### What you need to do
Throughout the entries below, report every line where "Stadt" is found.

(Records from a data collection)
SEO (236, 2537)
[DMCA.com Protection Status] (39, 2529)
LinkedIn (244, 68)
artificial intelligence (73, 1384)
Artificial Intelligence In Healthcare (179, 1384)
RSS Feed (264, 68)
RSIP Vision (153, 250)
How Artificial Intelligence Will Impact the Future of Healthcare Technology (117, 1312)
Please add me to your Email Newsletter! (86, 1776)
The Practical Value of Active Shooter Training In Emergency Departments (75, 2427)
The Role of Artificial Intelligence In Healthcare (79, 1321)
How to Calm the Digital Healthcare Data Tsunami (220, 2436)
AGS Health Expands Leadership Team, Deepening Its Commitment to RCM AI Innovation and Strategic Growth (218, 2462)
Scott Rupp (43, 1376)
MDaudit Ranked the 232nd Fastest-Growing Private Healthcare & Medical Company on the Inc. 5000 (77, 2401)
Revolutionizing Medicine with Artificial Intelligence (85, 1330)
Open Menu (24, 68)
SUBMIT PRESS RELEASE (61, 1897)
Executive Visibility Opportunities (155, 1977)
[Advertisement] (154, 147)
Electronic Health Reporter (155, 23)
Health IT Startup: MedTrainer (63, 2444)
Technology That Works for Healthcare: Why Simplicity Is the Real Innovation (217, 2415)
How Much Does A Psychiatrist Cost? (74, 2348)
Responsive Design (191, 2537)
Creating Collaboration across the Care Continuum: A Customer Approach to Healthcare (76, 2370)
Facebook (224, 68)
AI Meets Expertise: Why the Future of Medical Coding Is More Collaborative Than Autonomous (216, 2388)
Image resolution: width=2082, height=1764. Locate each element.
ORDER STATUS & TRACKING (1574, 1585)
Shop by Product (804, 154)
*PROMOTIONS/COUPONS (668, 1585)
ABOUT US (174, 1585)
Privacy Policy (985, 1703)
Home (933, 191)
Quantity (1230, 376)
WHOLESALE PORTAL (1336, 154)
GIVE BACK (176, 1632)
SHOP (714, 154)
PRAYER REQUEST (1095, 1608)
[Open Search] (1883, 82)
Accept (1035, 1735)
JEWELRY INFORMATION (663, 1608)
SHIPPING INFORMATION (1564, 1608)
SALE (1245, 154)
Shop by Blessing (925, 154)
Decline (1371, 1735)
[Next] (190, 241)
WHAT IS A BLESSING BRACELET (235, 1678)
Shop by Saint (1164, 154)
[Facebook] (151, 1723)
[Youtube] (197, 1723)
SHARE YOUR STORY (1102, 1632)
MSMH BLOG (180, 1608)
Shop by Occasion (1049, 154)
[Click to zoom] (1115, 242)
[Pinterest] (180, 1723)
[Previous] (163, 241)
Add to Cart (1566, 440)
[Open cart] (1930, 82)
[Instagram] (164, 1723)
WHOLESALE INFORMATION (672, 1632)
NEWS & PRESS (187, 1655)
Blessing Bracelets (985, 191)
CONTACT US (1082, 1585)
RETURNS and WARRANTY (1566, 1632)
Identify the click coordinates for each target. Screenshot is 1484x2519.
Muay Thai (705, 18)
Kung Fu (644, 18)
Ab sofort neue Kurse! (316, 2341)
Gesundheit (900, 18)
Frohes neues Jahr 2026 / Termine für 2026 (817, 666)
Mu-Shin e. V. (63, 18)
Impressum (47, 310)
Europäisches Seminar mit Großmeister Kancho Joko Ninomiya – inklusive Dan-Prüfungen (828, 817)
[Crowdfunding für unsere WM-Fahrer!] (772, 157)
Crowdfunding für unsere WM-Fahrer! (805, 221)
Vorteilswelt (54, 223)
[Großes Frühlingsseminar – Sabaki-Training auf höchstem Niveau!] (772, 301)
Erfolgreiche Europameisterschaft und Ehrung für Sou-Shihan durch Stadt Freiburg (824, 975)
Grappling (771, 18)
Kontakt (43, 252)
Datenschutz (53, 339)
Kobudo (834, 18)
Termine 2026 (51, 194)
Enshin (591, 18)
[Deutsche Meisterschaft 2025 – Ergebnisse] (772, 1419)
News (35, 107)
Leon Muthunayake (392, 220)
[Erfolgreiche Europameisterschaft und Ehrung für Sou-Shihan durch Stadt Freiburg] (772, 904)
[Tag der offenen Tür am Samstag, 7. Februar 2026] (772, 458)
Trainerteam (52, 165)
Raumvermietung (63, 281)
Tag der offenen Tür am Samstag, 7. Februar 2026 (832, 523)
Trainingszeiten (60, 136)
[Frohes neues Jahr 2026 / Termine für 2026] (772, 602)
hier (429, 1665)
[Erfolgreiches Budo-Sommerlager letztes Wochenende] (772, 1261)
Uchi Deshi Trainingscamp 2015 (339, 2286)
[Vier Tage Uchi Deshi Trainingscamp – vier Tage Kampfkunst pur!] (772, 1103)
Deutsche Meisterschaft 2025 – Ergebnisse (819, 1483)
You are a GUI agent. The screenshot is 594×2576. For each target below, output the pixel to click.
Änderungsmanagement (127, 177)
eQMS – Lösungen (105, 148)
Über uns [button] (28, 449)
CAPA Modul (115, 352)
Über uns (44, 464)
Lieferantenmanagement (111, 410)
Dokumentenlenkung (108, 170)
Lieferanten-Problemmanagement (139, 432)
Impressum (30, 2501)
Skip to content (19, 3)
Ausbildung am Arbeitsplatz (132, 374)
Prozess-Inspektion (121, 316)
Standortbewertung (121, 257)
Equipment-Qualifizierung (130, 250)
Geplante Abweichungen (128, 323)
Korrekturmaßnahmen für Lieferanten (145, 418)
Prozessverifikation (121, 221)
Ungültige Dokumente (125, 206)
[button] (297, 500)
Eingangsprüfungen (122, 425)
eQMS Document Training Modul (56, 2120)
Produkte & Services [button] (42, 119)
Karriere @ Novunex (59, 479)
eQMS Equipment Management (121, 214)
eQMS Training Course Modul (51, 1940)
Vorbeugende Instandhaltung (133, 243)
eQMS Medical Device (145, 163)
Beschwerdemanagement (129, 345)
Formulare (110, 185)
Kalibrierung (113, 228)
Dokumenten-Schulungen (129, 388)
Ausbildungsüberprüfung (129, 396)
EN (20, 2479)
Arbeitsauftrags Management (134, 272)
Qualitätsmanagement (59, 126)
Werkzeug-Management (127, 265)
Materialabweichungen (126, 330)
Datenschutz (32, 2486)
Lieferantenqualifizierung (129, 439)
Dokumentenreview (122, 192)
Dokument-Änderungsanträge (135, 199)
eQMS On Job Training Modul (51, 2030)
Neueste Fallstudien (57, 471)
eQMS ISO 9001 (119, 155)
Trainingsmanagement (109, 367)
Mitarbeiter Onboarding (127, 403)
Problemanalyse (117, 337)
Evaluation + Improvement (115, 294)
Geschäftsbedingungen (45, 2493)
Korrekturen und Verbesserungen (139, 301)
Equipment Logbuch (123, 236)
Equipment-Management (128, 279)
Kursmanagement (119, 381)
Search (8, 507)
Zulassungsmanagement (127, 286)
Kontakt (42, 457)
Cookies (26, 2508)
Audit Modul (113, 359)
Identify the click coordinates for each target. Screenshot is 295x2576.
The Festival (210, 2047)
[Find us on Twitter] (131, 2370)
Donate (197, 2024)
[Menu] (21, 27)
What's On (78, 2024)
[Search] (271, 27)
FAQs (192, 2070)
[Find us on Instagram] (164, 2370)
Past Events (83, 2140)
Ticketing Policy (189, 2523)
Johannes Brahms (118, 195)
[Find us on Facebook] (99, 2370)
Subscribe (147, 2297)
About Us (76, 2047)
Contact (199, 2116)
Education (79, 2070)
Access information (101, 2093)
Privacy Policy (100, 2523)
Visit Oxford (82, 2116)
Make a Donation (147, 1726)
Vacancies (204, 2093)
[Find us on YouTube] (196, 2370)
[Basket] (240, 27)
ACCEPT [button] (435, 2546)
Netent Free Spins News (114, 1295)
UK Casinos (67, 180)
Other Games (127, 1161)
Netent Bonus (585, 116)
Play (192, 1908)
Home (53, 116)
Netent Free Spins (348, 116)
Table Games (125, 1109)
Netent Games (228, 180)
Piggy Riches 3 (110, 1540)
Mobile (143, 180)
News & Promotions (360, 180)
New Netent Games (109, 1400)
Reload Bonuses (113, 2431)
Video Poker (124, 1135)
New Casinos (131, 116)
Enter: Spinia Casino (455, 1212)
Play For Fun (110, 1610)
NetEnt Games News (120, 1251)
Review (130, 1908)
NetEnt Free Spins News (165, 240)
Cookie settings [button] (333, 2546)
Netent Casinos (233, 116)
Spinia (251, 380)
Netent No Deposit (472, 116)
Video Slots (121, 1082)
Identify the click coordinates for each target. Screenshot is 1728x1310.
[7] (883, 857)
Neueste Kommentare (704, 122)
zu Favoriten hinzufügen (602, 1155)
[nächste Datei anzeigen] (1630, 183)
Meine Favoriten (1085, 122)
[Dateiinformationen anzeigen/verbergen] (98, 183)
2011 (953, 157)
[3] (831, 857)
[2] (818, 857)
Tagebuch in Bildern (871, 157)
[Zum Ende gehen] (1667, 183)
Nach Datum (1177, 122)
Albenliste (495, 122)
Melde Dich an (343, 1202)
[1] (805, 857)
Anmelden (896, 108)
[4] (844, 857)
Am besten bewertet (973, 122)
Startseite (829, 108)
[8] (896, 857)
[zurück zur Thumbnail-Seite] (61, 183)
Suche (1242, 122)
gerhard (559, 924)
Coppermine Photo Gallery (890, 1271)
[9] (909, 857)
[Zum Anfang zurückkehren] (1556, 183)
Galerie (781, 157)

### Solution to the problem
Erfolgreiche Europameisterschaft und Ehrung für Sou-Shihan durch Stadt Freiburg (824, 975)
[Erfolgreiche Europameisterschaft und Ehrung für Sou-Shihan durch Stadt Freiburg] (772, 904)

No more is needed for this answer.